The Bank of England faces a seriously tricky few months.
The first inflation figures of the year confirmed what many had already known: Inflation will rise significantly in 2025.
The headline rate of inflation jumped to 3.0 per cent, up from 2.5 per cent in December and ahead of the 2.8 per cent expected by many economists.
But this is only the beginning.
The energy price cap is expected to rise by more than six per cent in April, which will put upward pressure on the headline rate of inflation from spring.
Simon French, head of research at Panmure Liberum, warned that the path for inflation in the UK remained “highly contingent on gas prices and events in Ukraine”.
Combined with figures out yesterday, which showed surging wage growth in the final quarter of last year, and the inflationary outlook does not look good.
The Bank of England expects inflation to peak at 3.7 per cent in the third quarter of this year.
The good news
Despite January’s chunky increase in inflation, many analysts suggested that the figures would not push the Bank of England off from their gradualism on interest rates.
This is because it was largely driven by one-off factors or erratic movements. The most important single factor was airfares.
Airfares typically rise significantly in December, before falling in January. But December’s figures were unusually depressed, meaning the fall in airfares last month was much smaller than the previous year, which feeds through into higher inflation.
Another important factor was the introduction of VAT on private schools, which saw fees rise by around 13 per cent on the month, having not increased at all last year.
“The increase was driven by components that shouldn’t have too much of an effect on the MPC’s stance on monetary policy,” Ruth Gregory, deputy UK economist at Capital Economics said.
And while the headline rate beat expectations, services inflation – arguably a more important gauge of domestic price pressures – was lower than the Bank of England predicted.
It rose to 5.0 per cent from 4.4 per cent previously, falling short of the 5.2 per cent pencilled in by most City economists.

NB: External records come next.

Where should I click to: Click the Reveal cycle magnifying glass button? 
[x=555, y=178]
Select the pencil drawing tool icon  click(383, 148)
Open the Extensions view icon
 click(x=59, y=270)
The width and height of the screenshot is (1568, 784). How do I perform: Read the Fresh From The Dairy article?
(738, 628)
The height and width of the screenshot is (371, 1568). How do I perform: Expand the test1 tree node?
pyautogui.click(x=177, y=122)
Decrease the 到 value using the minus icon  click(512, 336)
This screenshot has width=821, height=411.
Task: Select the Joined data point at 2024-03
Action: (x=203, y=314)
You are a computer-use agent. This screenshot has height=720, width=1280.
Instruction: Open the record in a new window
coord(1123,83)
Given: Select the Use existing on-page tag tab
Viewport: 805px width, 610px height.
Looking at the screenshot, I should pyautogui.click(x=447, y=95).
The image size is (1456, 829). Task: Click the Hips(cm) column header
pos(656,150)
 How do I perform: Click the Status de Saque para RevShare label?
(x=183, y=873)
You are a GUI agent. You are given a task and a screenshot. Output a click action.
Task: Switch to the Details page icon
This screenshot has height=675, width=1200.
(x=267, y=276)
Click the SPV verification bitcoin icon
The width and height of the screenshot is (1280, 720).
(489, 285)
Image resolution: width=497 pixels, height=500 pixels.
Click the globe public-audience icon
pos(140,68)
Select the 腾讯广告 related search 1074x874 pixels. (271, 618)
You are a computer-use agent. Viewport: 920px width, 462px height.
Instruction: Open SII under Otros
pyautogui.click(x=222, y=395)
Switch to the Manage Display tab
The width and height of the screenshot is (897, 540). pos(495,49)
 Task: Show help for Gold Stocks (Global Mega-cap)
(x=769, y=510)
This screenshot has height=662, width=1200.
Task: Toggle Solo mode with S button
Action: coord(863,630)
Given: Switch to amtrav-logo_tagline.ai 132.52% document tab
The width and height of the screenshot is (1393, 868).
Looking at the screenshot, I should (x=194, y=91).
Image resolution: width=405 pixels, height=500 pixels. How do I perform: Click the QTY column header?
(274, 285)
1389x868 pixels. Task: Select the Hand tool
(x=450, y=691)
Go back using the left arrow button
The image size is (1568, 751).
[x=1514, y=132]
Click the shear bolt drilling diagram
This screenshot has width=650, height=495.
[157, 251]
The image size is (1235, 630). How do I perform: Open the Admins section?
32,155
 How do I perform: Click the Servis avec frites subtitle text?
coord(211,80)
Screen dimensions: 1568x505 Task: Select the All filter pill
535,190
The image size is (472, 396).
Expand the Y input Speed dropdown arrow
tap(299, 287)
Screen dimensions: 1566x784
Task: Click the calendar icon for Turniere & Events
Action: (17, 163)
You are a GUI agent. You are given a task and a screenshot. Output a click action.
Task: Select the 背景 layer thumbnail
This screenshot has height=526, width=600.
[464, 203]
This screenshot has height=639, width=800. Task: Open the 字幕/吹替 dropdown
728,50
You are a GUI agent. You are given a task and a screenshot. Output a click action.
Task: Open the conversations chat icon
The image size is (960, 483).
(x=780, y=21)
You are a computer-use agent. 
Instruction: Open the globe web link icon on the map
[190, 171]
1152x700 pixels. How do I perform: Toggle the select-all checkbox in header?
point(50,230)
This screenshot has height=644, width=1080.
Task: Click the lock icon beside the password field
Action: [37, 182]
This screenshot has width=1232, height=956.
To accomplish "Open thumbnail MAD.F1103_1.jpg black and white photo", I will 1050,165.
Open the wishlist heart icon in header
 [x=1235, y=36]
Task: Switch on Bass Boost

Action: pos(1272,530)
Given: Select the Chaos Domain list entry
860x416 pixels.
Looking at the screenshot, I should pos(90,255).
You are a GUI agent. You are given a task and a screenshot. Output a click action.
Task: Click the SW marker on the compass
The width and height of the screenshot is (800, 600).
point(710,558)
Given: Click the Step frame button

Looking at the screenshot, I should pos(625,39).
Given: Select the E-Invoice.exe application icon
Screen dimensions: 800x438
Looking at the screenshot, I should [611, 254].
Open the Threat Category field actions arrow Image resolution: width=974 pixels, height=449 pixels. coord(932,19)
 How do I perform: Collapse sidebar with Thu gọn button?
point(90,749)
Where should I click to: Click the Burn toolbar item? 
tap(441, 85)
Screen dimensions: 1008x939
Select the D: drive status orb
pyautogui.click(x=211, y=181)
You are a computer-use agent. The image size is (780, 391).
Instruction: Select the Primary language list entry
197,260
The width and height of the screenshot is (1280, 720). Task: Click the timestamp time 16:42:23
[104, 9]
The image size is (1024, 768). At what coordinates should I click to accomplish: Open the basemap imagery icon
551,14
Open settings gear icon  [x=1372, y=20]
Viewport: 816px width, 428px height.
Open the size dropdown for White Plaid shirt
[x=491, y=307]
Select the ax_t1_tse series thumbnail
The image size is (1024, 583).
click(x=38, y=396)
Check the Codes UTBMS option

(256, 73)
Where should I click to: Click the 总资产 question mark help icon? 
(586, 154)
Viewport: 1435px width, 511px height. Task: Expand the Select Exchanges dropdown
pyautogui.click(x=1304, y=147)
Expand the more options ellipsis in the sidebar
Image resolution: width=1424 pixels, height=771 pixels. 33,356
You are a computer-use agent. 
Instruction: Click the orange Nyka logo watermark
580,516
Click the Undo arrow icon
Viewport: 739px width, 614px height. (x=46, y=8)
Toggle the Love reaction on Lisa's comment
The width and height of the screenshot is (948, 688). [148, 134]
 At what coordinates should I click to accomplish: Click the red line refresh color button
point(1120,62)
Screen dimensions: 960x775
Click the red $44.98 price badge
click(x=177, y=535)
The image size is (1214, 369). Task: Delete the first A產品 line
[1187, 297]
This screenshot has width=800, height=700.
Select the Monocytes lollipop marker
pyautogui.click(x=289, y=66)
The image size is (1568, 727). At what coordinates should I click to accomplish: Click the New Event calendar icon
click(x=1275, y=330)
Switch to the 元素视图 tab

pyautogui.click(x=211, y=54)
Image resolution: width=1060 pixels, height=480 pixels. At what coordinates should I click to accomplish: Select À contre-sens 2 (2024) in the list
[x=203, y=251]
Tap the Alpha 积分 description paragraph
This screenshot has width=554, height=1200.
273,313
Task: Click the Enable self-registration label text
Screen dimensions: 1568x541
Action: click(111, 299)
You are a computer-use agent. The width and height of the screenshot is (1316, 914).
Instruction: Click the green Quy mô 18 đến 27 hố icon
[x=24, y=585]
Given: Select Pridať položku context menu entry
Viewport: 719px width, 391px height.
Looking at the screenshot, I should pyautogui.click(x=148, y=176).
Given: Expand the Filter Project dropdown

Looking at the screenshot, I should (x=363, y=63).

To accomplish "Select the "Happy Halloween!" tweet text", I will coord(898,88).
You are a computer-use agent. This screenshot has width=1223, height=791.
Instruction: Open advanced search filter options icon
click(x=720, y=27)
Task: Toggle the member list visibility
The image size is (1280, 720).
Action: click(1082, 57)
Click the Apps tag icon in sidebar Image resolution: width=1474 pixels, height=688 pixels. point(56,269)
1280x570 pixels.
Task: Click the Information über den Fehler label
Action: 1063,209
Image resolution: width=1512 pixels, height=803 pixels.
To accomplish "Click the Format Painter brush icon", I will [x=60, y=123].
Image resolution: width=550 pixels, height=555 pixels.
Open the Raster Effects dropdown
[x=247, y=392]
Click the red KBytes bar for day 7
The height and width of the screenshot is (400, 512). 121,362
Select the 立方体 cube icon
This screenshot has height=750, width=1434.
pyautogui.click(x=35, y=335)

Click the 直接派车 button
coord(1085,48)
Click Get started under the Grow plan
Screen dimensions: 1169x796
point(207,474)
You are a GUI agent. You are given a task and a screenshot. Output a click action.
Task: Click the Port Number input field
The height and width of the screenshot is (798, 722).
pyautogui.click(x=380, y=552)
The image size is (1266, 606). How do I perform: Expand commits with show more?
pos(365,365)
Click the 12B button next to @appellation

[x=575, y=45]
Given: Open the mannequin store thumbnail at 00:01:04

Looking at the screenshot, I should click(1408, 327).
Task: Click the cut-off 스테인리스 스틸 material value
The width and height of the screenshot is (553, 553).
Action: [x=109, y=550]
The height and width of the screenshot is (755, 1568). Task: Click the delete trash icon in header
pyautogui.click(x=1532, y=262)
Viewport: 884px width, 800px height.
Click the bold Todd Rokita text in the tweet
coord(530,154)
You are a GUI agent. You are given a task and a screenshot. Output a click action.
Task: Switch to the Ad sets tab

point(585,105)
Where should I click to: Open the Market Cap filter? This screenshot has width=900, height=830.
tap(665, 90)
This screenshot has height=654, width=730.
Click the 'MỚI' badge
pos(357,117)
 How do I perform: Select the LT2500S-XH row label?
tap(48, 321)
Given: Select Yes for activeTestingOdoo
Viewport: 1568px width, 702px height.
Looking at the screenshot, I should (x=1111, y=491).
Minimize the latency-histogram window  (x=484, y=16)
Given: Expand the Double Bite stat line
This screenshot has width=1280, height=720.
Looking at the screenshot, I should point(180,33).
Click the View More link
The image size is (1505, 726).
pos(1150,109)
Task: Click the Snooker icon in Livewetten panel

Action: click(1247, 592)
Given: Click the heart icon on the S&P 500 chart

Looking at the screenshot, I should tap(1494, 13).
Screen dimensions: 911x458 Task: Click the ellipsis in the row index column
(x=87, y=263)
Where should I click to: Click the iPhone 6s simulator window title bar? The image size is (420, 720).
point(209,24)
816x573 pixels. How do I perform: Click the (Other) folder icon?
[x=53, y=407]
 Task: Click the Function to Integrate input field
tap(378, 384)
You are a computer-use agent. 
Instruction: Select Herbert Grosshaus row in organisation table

The fact that it did not match expectations suggests that domestic price pressures are not quite as severe as had been expected.
The Bank of England’s February forecasts suggest services inflation and wage growth will gradually ease in 2025, which is why Bank officials feel comfortable signalling further rate cuts this year even though the headline rate will rise.
“There is probably not enough in this report to materially move the dial on the near term outlook for policy,” Luke Bartholomew, deputy chief economist at abrdn, said.
Dangers
The Bank of England thinks that the increase in inflation will not spark wider knock-on effects in the economy. Speaking yesterday, Andrew Bailey, the Bank’s Governor, said the UK was facing a “short-run hump in inflation” driven largely by external factors.
But there is one domestic risk which could disrupt the projected path of disinflation: the Budget.
Business surveys suggest firms are planning to lift prices in response to the government’s national insurance hike to a greater extent than Bank officials expect.
Rob Wood, chief UK economist at Pantheon Macroeconomics, warned that a four per cent inflation reading later this year is “far from out of the question” given firms’ responses to the extra costs.
It remains unlikely that the Budget would spark significant second-round effects, but it could keep domestic prices a bit higher for a bit longer, which might force the Bank to adopt an even slower pace of interest rate cuts.
“While the surprise should not derail further gradual rate cuts, it will keep the BoE in the slow lane – especially as rising employment taxes, minimum wage increases and higher regulated energy prices add to cost pressures in 2025,” Kallum Pickering, chief economist at Peel Hunt said.